Записки у изголовья

Поделись знанием:
Перейти к: навигация, поиск

«Записки у изголовья» (яп. 枕草子 макура но со:си?) — вошедшая в классику японской литературы книга писательницы Сэй-Сёнагон. Она относится к литературному жанру дзуйхицу, к середине хэйанской эпохи (IX—XII вв.).



Название

Название книги не принадлежит автору, оно было закреплено за книгой позже, путём отбора из разных вариантов. Записками у изголовья именовали в Японии тетради для личных заметок, дневники. В твёрдом изголовье кровати устраивали выдвижной ящик, где можно было прятать личные записи, письма или тетради.
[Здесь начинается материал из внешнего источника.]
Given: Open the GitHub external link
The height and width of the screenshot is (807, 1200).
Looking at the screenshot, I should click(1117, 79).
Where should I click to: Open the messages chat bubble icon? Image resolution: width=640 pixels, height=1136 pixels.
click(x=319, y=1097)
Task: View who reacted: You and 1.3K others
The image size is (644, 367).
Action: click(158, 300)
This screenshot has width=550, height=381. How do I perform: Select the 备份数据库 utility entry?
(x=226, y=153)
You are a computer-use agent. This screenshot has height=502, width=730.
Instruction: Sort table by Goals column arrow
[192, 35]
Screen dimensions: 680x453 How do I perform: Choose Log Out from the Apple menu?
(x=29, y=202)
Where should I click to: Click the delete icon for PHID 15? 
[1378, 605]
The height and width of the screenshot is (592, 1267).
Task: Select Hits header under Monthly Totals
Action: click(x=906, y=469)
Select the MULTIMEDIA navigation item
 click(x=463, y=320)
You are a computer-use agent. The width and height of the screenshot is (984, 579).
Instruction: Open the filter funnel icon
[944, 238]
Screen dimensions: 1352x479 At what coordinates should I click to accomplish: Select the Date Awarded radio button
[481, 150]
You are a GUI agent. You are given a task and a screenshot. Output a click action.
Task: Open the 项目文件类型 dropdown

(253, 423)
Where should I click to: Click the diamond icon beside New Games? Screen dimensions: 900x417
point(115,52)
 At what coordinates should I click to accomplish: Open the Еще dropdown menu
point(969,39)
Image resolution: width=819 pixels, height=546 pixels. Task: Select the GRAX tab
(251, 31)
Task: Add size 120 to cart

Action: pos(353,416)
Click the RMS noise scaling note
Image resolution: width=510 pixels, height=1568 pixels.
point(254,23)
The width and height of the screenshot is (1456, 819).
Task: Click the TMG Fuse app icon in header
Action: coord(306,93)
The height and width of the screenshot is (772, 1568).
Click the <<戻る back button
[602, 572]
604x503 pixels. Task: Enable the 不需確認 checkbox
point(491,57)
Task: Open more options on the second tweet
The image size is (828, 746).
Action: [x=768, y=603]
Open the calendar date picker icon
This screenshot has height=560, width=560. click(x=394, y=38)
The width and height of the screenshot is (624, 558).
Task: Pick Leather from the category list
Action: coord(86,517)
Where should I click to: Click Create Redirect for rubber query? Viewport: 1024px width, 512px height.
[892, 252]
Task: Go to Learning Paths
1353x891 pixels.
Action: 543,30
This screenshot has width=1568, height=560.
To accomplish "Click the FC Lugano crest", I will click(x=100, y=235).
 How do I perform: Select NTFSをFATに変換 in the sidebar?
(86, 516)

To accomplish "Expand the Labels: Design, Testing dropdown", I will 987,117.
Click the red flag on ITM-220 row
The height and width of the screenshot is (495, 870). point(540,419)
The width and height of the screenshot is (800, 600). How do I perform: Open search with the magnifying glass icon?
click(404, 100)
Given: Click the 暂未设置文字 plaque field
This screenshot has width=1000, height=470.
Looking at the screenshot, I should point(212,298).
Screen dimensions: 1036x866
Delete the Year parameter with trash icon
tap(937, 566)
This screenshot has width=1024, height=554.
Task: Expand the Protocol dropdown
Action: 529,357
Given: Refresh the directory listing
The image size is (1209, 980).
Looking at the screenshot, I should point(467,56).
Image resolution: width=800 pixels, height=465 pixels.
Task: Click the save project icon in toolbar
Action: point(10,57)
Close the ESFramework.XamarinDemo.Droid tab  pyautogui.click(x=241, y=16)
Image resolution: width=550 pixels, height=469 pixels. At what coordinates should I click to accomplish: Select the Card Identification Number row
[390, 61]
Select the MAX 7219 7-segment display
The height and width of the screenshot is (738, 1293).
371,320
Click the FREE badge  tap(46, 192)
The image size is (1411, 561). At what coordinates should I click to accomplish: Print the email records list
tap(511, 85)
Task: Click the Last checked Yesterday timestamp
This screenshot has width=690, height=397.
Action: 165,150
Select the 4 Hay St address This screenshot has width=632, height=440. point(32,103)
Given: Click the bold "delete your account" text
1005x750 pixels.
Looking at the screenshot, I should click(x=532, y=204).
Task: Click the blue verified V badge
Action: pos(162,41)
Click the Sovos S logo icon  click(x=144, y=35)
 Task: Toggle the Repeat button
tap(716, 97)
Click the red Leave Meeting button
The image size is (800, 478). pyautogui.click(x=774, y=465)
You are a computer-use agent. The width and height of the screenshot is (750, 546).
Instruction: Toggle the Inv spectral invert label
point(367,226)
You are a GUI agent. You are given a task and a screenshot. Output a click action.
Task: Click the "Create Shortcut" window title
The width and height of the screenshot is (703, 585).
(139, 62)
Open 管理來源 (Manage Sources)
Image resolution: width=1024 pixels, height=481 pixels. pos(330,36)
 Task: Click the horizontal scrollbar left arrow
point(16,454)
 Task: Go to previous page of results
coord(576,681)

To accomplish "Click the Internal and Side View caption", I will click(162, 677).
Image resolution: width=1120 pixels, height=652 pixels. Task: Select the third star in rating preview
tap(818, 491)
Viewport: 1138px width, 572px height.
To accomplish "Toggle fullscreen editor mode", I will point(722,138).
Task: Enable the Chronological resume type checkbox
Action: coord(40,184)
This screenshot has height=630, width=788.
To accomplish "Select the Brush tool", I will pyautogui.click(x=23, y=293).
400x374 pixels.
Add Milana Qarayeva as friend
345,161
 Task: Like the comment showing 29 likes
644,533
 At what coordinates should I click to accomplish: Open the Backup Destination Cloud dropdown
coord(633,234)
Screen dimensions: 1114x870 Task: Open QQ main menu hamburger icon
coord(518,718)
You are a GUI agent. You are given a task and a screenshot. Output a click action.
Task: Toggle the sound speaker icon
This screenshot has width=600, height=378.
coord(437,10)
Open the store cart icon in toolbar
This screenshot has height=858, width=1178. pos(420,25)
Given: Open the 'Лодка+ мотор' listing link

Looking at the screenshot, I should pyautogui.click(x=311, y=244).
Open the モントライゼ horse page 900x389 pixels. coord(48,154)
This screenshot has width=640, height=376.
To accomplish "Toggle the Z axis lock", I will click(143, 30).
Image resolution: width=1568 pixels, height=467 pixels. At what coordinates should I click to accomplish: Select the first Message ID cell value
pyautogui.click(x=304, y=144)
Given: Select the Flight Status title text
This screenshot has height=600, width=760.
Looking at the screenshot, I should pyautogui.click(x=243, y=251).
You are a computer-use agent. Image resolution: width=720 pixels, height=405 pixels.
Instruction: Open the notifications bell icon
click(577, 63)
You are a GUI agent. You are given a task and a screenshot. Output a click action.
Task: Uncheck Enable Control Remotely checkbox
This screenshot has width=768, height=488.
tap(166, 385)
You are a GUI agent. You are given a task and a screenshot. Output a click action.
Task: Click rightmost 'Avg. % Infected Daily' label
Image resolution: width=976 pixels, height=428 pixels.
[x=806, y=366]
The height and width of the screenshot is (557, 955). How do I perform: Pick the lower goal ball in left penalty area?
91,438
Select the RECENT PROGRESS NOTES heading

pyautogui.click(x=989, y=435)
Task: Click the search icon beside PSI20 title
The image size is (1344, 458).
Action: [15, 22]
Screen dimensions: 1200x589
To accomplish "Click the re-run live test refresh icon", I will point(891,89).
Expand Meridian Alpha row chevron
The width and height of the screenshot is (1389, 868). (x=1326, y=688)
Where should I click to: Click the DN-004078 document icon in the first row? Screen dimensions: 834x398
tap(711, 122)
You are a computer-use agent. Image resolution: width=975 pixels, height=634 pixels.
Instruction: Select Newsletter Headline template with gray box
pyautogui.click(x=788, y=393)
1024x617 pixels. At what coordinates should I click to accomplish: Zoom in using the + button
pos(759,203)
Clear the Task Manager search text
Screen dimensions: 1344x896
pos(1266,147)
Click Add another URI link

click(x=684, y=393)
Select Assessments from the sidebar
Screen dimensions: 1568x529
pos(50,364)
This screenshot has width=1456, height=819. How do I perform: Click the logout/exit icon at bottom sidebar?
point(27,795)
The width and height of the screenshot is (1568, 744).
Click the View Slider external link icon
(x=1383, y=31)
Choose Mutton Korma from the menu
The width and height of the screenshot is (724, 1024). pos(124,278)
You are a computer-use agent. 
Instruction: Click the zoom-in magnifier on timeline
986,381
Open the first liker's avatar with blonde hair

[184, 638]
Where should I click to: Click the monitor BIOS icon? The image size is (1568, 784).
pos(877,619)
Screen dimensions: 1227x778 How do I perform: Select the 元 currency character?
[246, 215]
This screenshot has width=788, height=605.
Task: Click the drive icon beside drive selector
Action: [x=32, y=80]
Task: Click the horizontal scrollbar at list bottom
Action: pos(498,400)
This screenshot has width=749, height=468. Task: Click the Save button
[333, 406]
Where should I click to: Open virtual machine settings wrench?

Именно такую тетрадь получает в подарок от императрицы Тэйси (Садако) (супруги императора Итидзё) Сэй-Сёнагон, чтобы начать с необычной для того времени смелостью вести дневник жизни при дворе императрицы Тэйси.

Содержание

Период написания «Записок у изголовья», приблизительно, 986—1000 гг. н. э., когда Сэй-Сёнагон находилась на службе в свите юной императрицы Садако. Императрица становится одним из центральных персонажей «Записок у изголовья». Сами «Записки» включают бытовые сцены, анекдоты, новеллы и стихи, картины природы, описания придворных торжеств, поэтические раздумья, искусные зарисовки обычаев и нравов. Это богатейший источник информации, содержащий множество красочных и детальных сведений о жизни, культуре и обычаях Японии во времена Сэй-Сёнагон.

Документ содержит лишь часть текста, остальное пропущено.